See Oracle Grid Infrastructure Installation Guide for Microsoft Windows x64 (64-Bit) for information about using Oracle Home User for Oracle RAC Installation.
See Also:Oracle Real Application Clusters Administration and Deployment Guide for more information
See Oracle Grid Infrastructure Installation Guide for Microsoft Windows x64 (64-Bit) for information about using Oracle Home User for the Oracle Grid Infrastructure installation for a cluster.
Different Oracle homes on a system can use the same Oracle Home User or use different Oracle Home User names. Note that earlier releases (11.2 and earlier) of Oracle Database are treated equivalent to using Windows built-in account as Oracle Home User.
As Oracle Home User has complete control over the Oracle base directory for an Oracle home, multiple Oracle homes are allowed to share the same Oracle base only when they use the same Oracle Home User. This is done for security reasons.
However, as an exception, Oracle supports the sharing of an Oracle base directory between a Windows built-in account and a specific Windows User Account. This enables easier upgrade of Oracle home from the older releases of Oracle Database to Oracle Database 12c Release 1 as the same Oracle base can be shared, and all the files under the Oracle base can be accessed by the Oracle Home User.
Note:Note of caution while sharing Oracle base:
When you share an Oracle base between 11g Release 2 (or earlier) and 12c Release 1, Windows User Account (used as Oracle Home User) is granted full control of the Oracle base and its subdirectories. This means that the Windows User Account (for 12.1 Oracle home) can access or update any database files for the earlier release.

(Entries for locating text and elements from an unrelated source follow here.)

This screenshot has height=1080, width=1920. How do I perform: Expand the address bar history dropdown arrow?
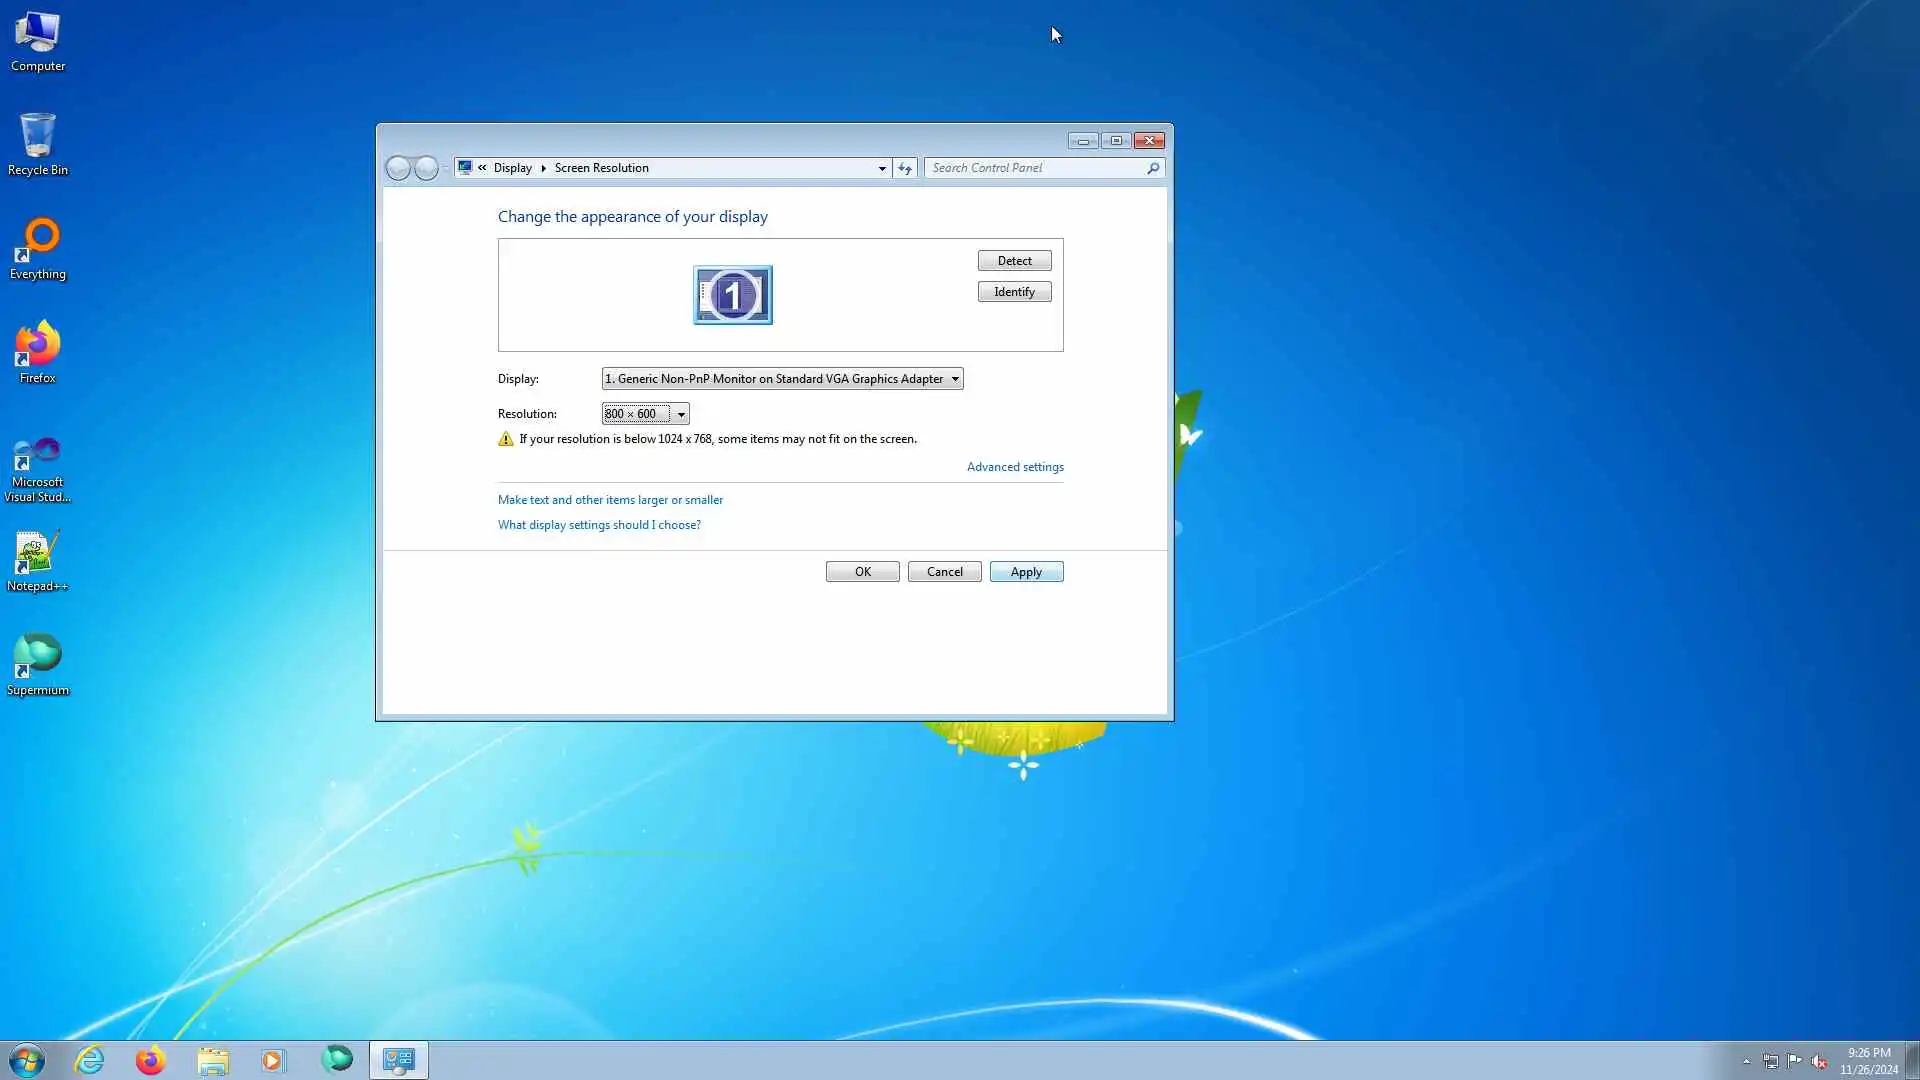[x=882, y=168]
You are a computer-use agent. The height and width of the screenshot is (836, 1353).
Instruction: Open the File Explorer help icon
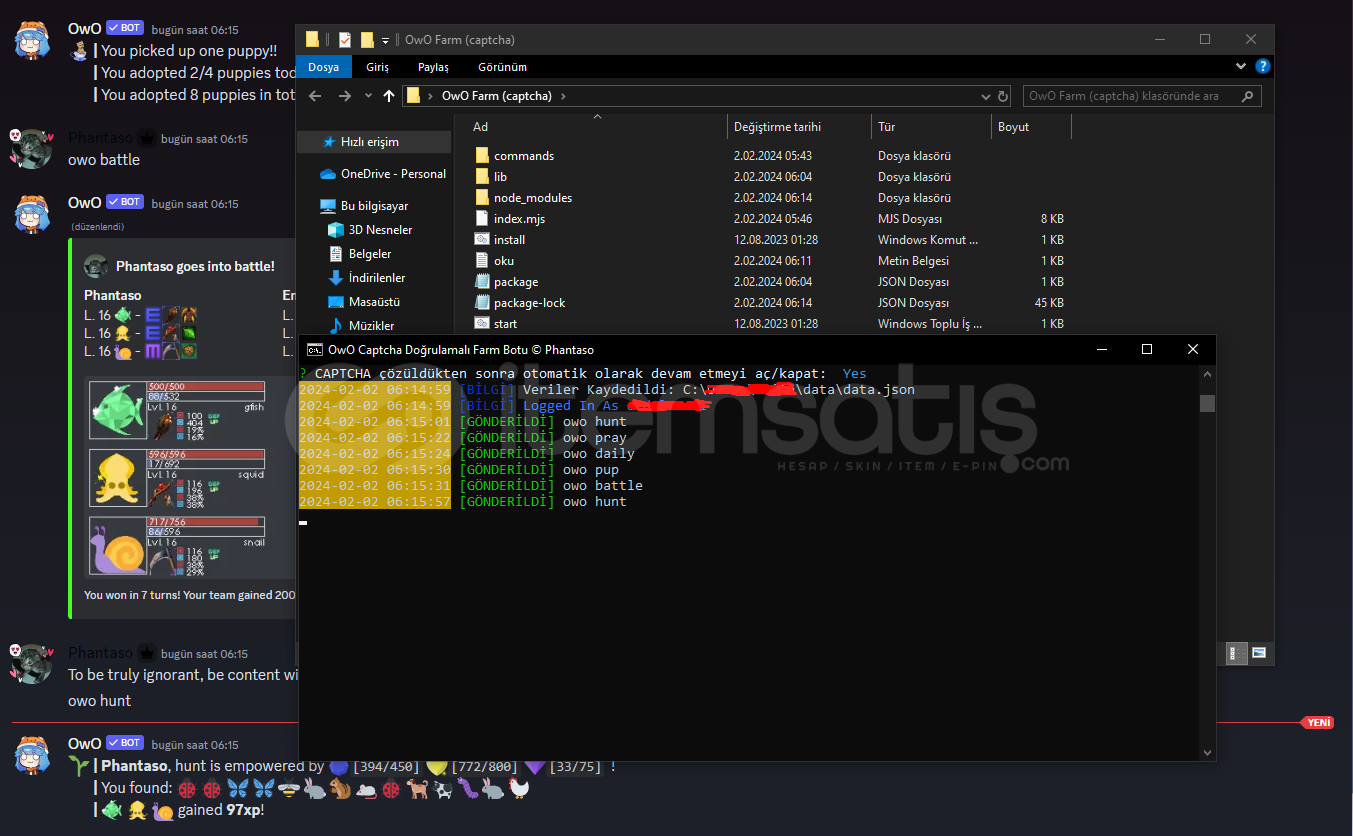click(x=1263, y=67)
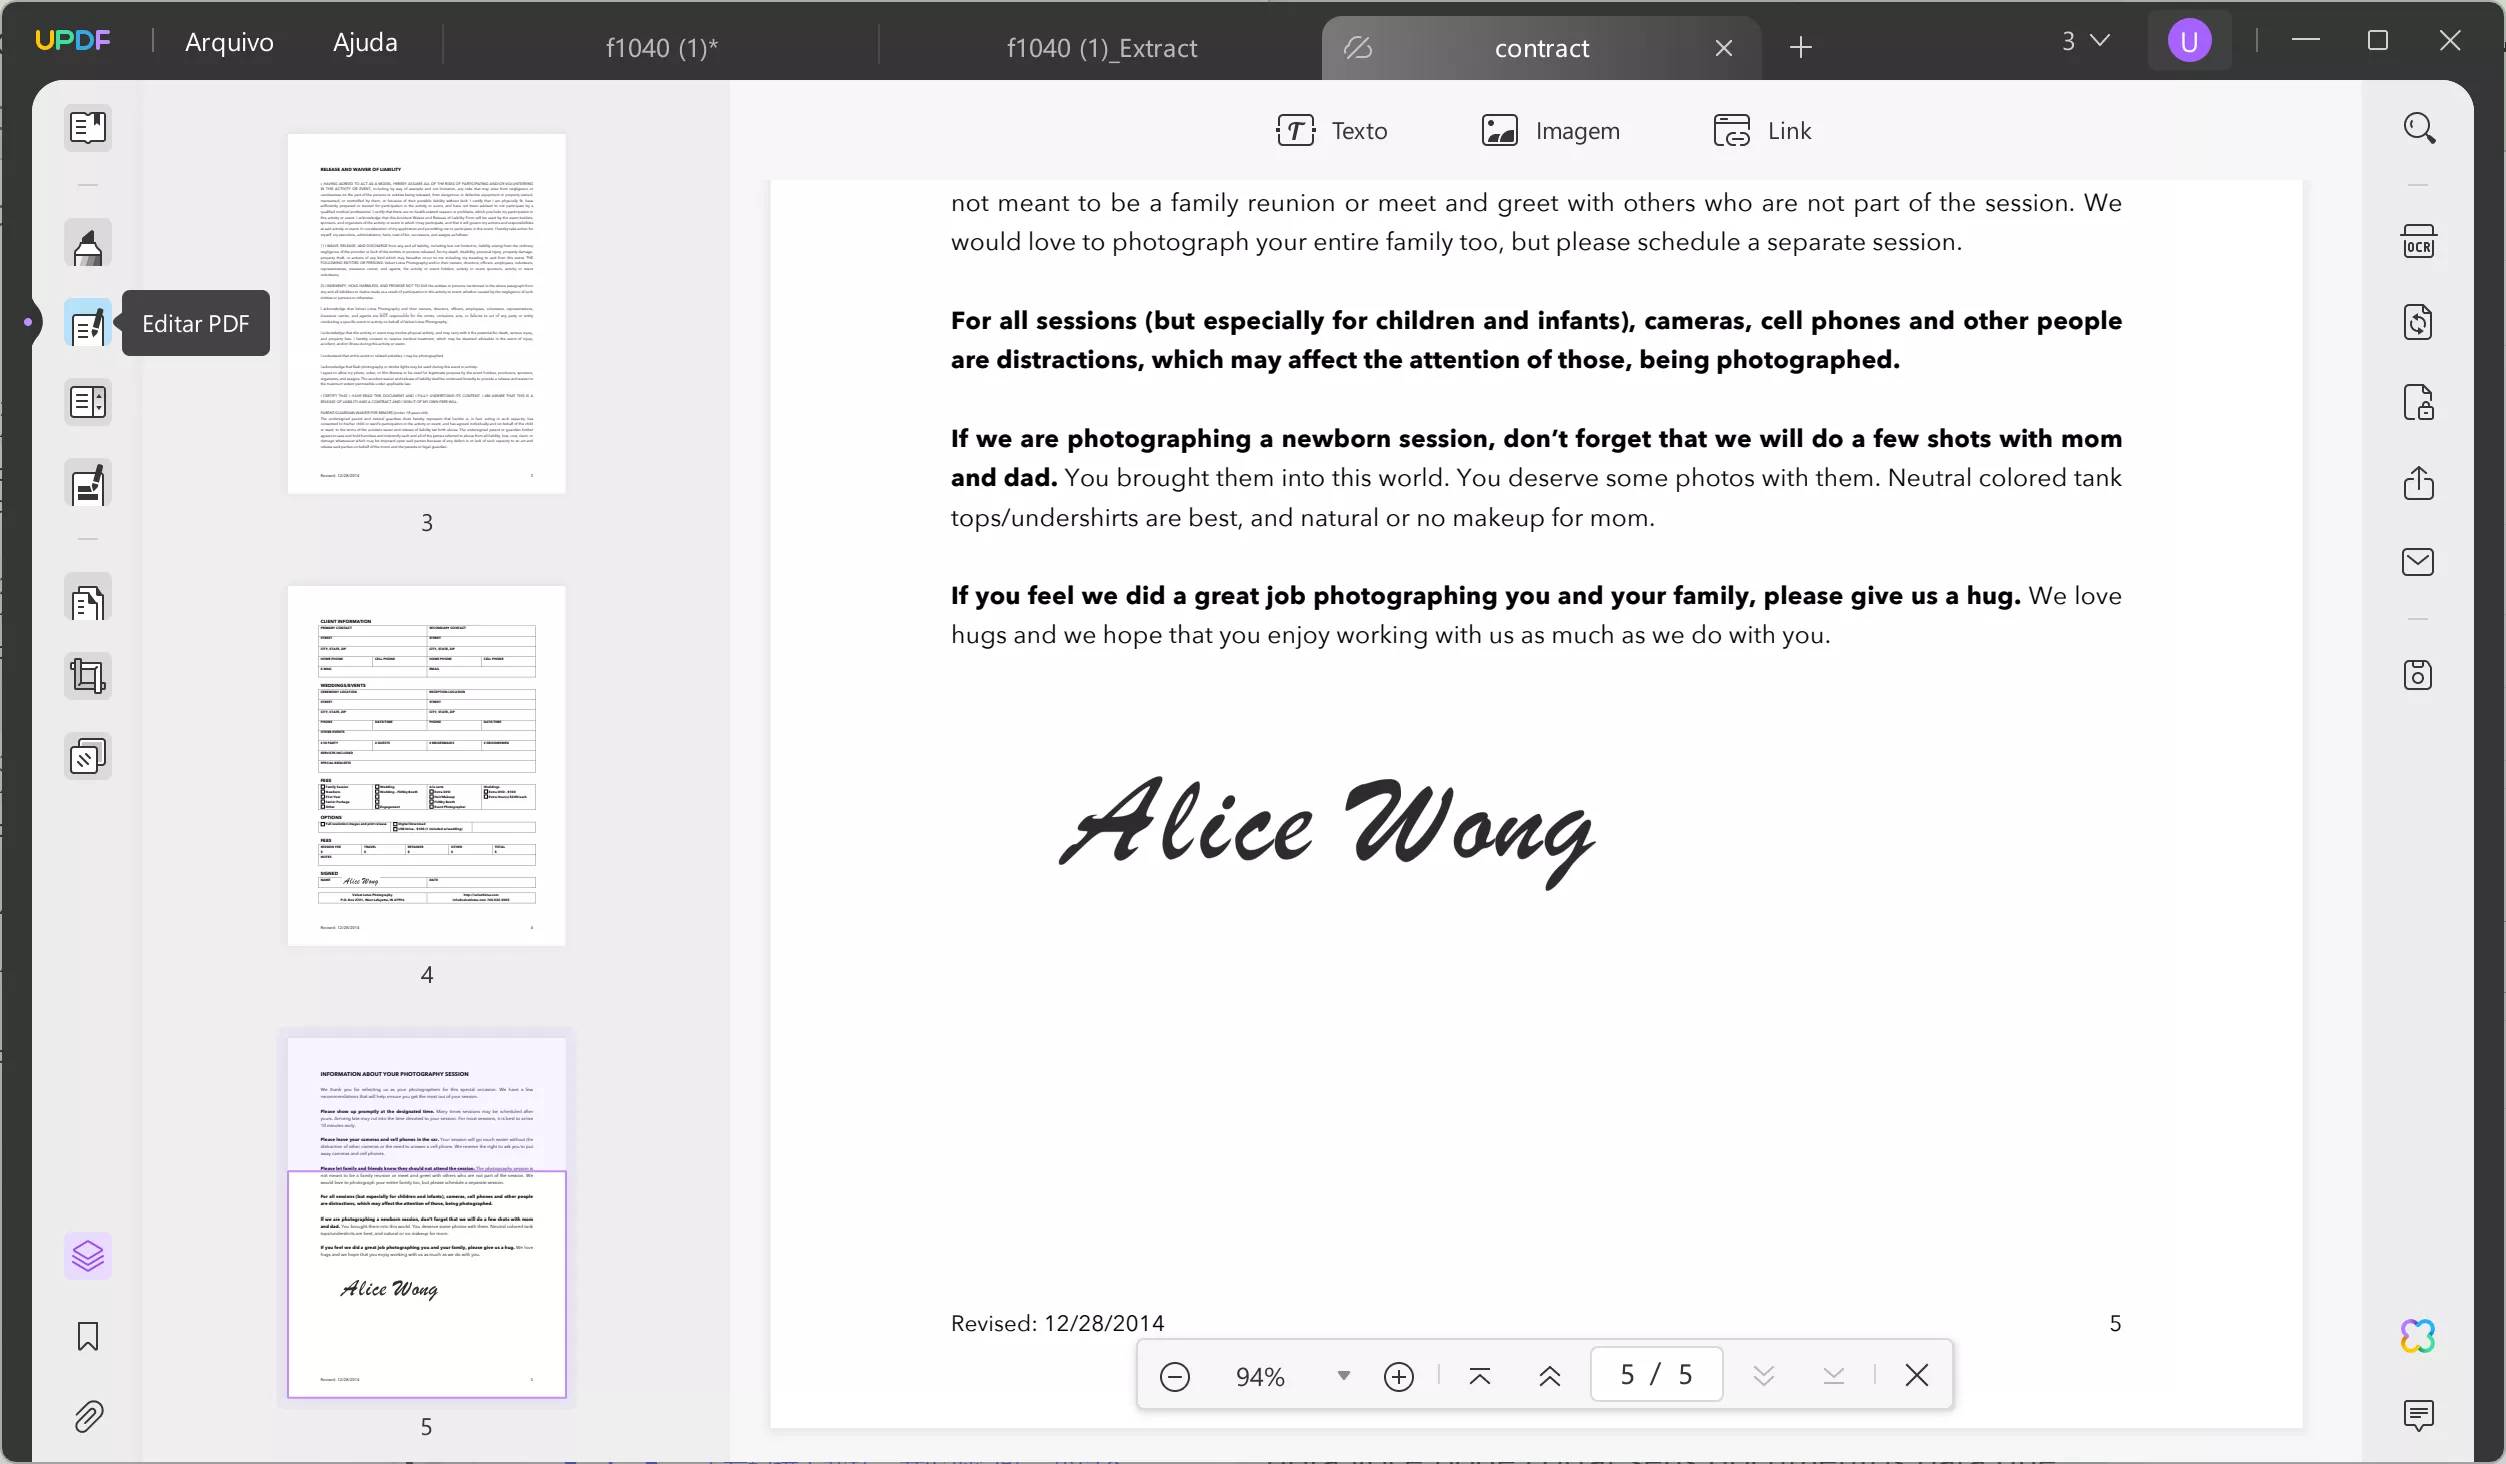The width and height of the screenshot is (2506, 1464).
Task: Open the Crop Pages tool
Action: tap(88, 677)
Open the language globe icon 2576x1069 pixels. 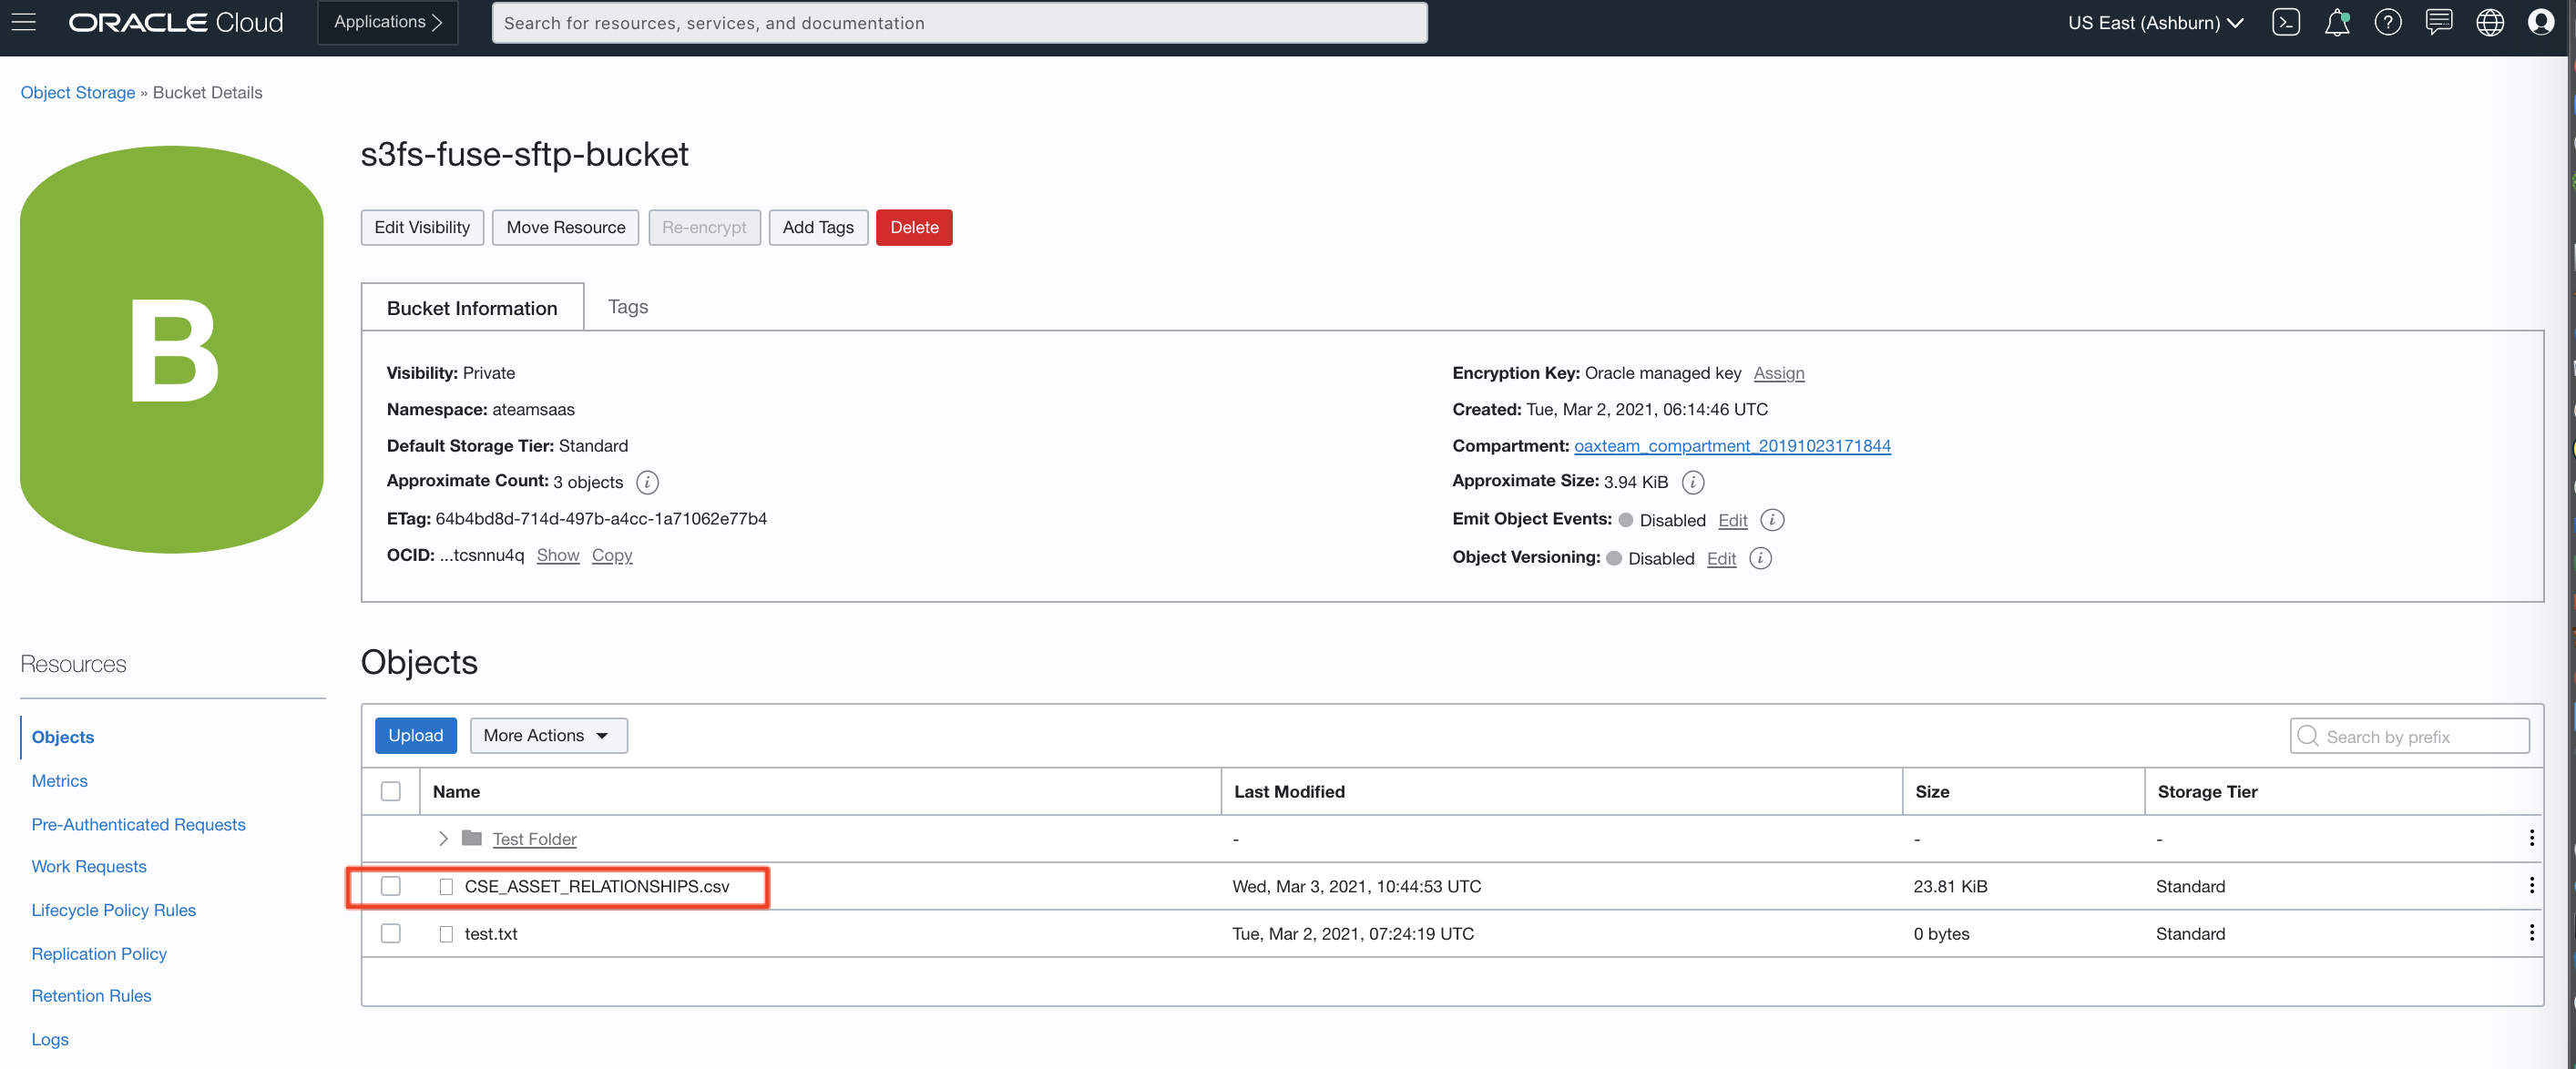[2490, 22]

After installing Oracle Database 12c Release 1 (or later) with a Windows User Account as Oracle Home User, do not install older versions of Oracle Database and share the same Oracle base directory. During the installation of older releases, ACLs are reset corresponding to older releases and Oracle Database 12c Release 1 (or later) services may not be able to access the Oracle base directory and files.
On the contrary, if you decide to use a different Oracle base for 12c Release 1, there may be some issues in terms of Oracle services accessing the files from the older Oracle base. See section "Setting File Permissions" for more information.
See Also:Oracle Database Installation Guide for Microsoft Windows
You can use Oracle Database Upgrade Assistant to upgrade or move databases across Oracle homes if both the Oracle homes use the same Windows User Account as Oracle Home User, or at least one of the Oracle homes is configured to use Windows built-in account as the Oracle Home User.
You can convert from Oracle Database 12c Release 1 (12.1) single-instance databases to Oracle RAC using Oracle Database Configuration Assistant,
rconfig, or Oracle Enterprise Manager.
For in-place conversion, Oracle Home User cannot be changed. For out-of-place conversion, Oracle Home User can be changed only if the Oracle home for the single-instance database is not already configured with a Windows Domain User Account.